3 ways to energise employees about the 2019 contribution rise

Preparing employees for auto enrolment contribution increases

When the automatic increases to workplace pension contributions happen in April 2019, the last thing employers need is time wasted on explaining things, which should have been crystal clear six months previously.   

To recap, in April 2019 the minimum employer contribution to workplace pension scheme will automatically rise by 1%. At the same time, minimum employee contributions will increase by as much as 3%, depending on the certification basis of the workplace scheme. This will be a busy time for payroll administration, as adjustments to personal tax allowances and national minimum wage rates will also take place. And if employers make annual pay awards at the same time, there’s that to factor in. It’s also when the UK is set to exit the European Union, so there will be plenty to think about for businesses of all shapes and sizes.

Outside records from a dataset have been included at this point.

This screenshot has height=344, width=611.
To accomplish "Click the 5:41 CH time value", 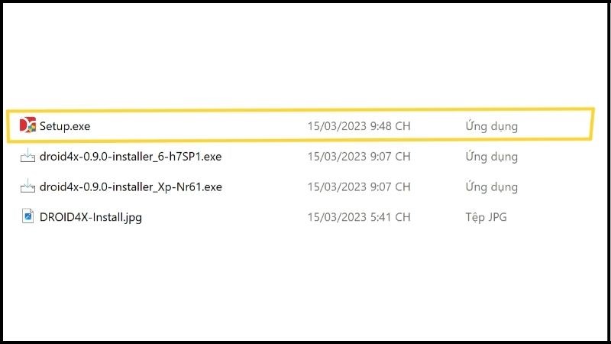I will [x=390, y=217].
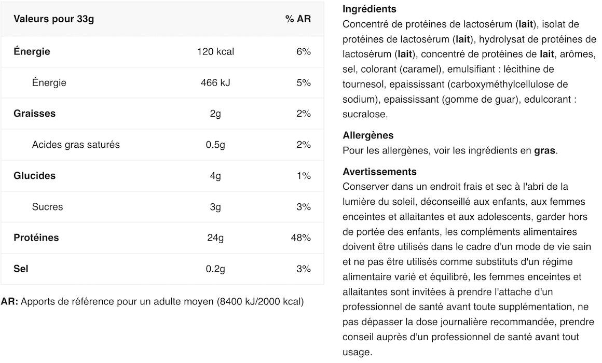Select the Glucides row label
This screenshot has height=363, width=602.
click(x=34, y=176)
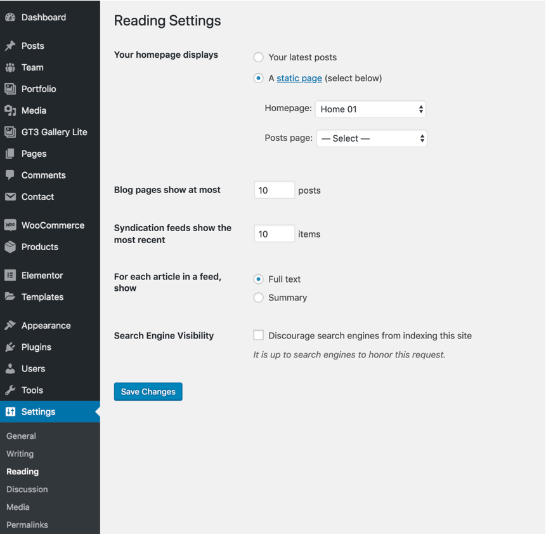Open the Homepage dropdown showing Home 01
The image size is (546, 534).
click(x=370, y=109)
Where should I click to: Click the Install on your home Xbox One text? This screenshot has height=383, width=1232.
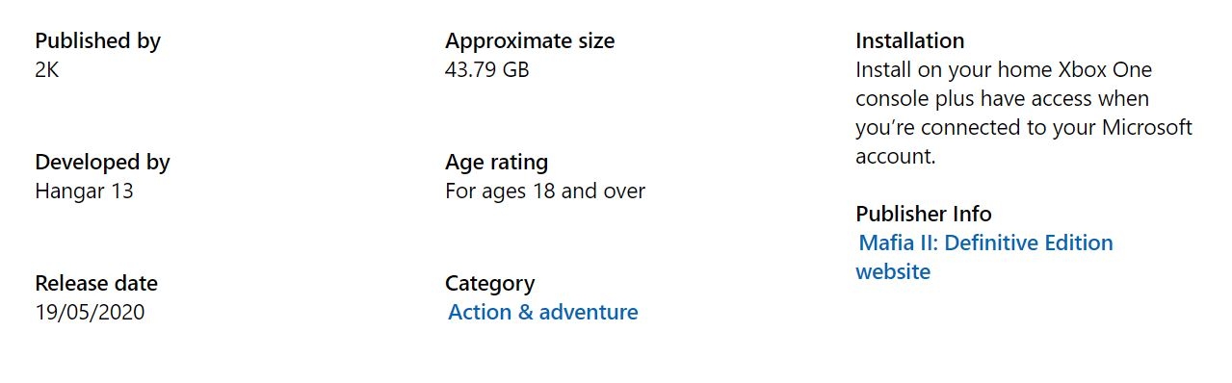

So how can employers prepare employees for these changes? Are there advantages in communicating changes to pension contributions sooner, rather than later? What are the key messages that resonate with employees? How can employees feel energised about the rise in their contributions and the value of their workplace pension schemes? 

We’ve narrowed the answers down to three useful pointers which can help make a success of what could well be a difficult communications exercise for those who haven’t prepared. 

1. Communicate, then repeat the facts. Once is never enough!

Rugby, football, ‘Strictly Come Dancing’ or Taylor Swift might grab an employee’s attention, but workplace pension schemes are unlikely to generate as much interest. The simple fact is that many employees will switch off as soon as the word ‘pension’ is mentioned.

To make a success of communicating the new contribution increases to employees, employers will need to remind employees about the facts several times. Employers might well need to tell employees what they are going to tell them, then actually tell them, and then tell them again for good measure. And they might consider using different media to let them know about it.

Keeping workplace pension scheme members regularly updated with clear communications is good housekeeping. The clearer things are, the more time employers have for focusing on business, not pensions. But once is never enough!

2. Appeal to an employee’s self interest by reinforcing the workplace pension’s value

Many employees lack basic knowledge about workplace pensions. There is little point in issuing pages of complex technical information for them to puzzle over. The solution is to cut to the chase and get to the point about their workplace pension money.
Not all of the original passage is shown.